Jun 28, 2009

Marketing needs a blind date to get to know IT. Don't you think?

It is time to make the formal and long overdue introduction. Marketing execs get busy meeting the IT gang---for you may not recognize it yet, but you covet their skills. Chances are you are working hard to find who on your team of "marketing scientists" or "marketing artists" can build a savvy requirements document for the very willing, but very underqualified agency of marketing artists you call 'vendor'. They want your project and they will nod their heads they know what you are talking about (even when you guys don't really
know what you are talking about)....but, use your intuition, s
omething is wrong. The agency is taking the requirements from you without any collaboration. It is a one-way.
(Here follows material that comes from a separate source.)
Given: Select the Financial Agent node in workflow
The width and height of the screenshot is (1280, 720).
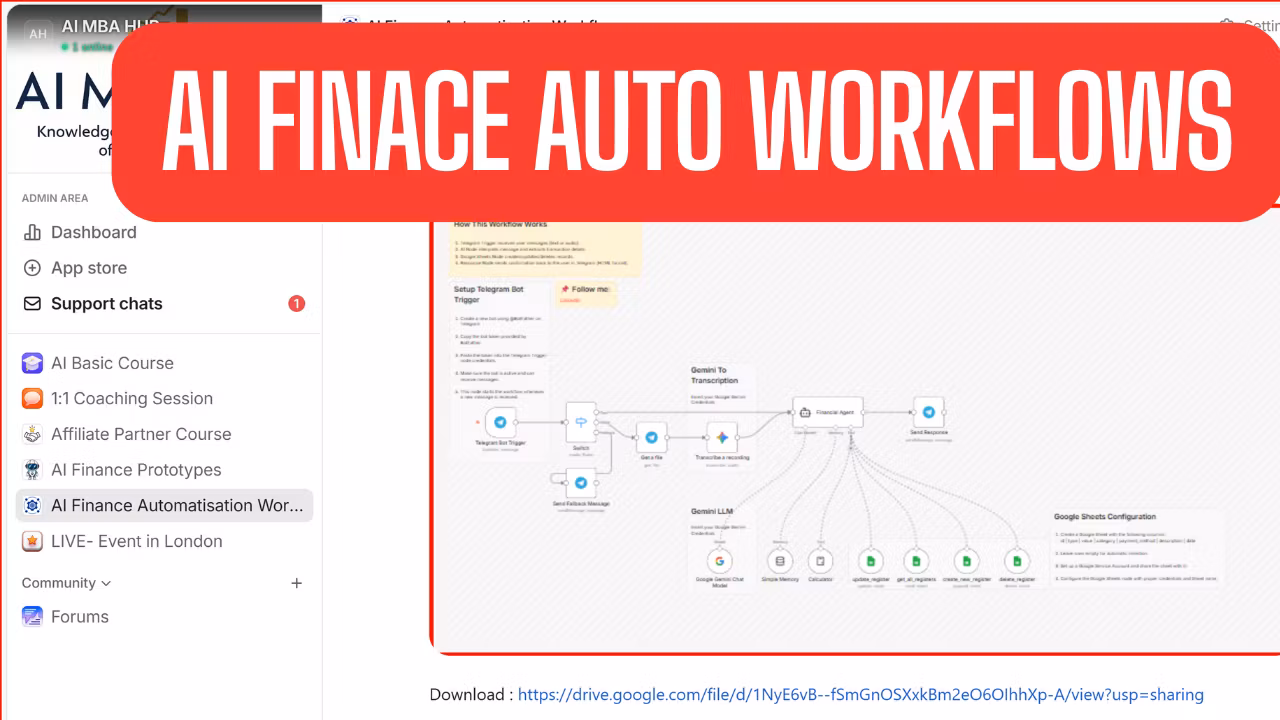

I am sorry to inform you if you do not already know----they are simply brokering your job to another more sophisticated technology firm. A willing partner adding no value always costs too much. Break it down: First, your own staff. Are you a technically literate marketing team? Do you know what language you want the application coded in? Do you? Do you want your Salesforce expert stretching away from lead creation to become an application developer wanna-be? Next, you are now engaging in a bunch of kindergarten can and string conversations between you---the agency---the real programmer. I see severe and unncessary cost and timeline creep and so do you. But, I also see an end product that will not run on the firm's backbone, the website or the client location.

In fact, I have been there. I have seen it. I have come in to rescue it. You see---
the story goes there was a great idea for an application slated to save on sales training that took thousands of the now dwindling budget to correct. The launch is 7 months behind schedule and there has been no return for the initial investment. I hope this does not sound familiar....because if you do not have the skilled staff today, you are missing today's results.